A Bomb Squad searched a suspicious item at Rudder Tower.

College Station Police Sergeant Blain Crauter says it ended up being an unattended bag that had plastic bottles in it that were to be recycled.

Texas A&M Students Olivia Harrison and Susan Beggs were two of the thousands of students who received the Code Maroon alert to evacuate.

"With all the like prior bomb threats at like TU and LSU and Texas State it was kind of like ok it's probably just a prank, but it's still you get that gut feeling of oh my goodness you know this really could be something serious," said Beggs, a senior.

Carl Hoelscher and his family flew in for the game from Midland and had to divert from Easterwood Airport to Bryan after the airport was closed down much of the day due to the bomb threat.

"We were well it's kind of unusual, it's disappointing you know you have big plans for the evening and we can't really get to our destination. We had a rental car waiting for us as Easterwood and we're in Bryan," said Hoelscher, a Private Pilot.

Here at Coulter Airfield there was still plenty of space but the planes keep coming.

And in Bryan LSU Alumnus Gregg Gremillion and friends were waiting for a cab to take them to Northgate. The New Orleans resident and his group had to evacuate West Campus.

"A New Orleans radio station, the ap on my iPhone said came through and said there was a bomb threat on the A&M campus and that actually you know made sense on why there was so much traffic," said Gremillion.

There's no word yet from police if they know who sent the bomb threat e-mail message

Texas A&M President R. Bowen Loftin also says events are continuing Friday night at the university and they will be searching other buildings over the weekend, but they believe the campus is safe.
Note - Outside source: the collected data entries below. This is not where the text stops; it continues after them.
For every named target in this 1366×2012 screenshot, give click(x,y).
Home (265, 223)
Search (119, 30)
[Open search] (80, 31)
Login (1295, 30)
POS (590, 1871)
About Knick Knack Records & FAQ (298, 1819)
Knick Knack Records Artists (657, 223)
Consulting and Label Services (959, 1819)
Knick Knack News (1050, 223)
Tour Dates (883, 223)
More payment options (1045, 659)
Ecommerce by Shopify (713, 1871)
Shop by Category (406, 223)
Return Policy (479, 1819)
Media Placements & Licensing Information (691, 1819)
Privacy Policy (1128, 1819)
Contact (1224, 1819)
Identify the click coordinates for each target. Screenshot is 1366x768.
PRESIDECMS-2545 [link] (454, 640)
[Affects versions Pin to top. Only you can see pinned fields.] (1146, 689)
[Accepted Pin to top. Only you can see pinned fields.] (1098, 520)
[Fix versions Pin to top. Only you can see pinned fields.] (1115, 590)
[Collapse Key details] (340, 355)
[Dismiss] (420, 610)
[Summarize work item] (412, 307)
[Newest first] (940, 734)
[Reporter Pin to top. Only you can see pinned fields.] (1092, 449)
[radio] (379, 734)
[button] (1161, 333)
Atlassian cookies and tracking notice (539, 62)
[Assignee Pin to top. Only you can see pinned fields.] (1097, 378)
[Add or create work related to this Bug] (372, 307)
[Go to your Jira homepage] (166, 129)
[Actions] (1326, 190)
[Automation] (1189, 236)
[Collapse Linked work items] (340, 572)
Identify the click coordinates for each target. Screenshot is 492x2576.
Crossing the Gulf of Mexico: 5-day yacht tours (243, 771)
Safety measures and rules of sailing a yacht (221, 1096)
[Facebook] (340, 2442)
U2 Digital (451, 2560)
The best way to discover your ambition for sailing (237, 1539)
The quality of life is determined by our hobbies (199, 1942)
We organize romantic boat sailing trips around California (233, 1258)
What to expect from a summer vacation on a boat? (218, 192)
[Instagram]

Texas A&M Administrators released the following messages Friday night:

From Chancellor John Sharp
Chancellor of The Texas A&M University System

"We are proud of the way university police and leadership handled the safety of not only our students, faculty and staff, but also those arriving on campus for this weekend's activities. Our officials responded quickly and efficiently, and we are immensely grateful the threat appears to be false."

From Dr. Bowen Loftin
President of Texas A&M University

"We take the safety of our campus community very seriously at Texas A&M University. When the initial threat of an explosive device was received shortly after 11 a.m. today, we took quick action and ordered the evacuation of the entire campus, which includes 50,000 students and another 10,000 faculty and staff. Let me assure you this was no small undertaking. I appreciate Aggies heeding our Code Maroon messages and evacuating the campus in a safe and orderly fashion, as well as the outstanding work of hundreds of law enforcement, emergency and other support personnel.

While the university remains closed for normal operations, we have every reason to believe that the campus is safe for events tonight and on Saturday. High-threat areas and facilities have been cleared by law enforcement personnel, to include our residence halls, dining facilities, parking facilities, the Memorial Student Center, Kyle Field, Reed Arena and the soccer complex. We are continuing to diligently search other buildings on campus and expect for this effort to continue over the weekend.

We will not tolerate anonymous threats of this kind - an unwarranted action that significantly impacted the teaching and research activities on our campus today, as well as the disruption of thousands of visitors to Texas A&M. We will work with law enforcement personnel to aggressively continue our investigation, and pursue and prosecute the perpetrator(s) of this senseless crime."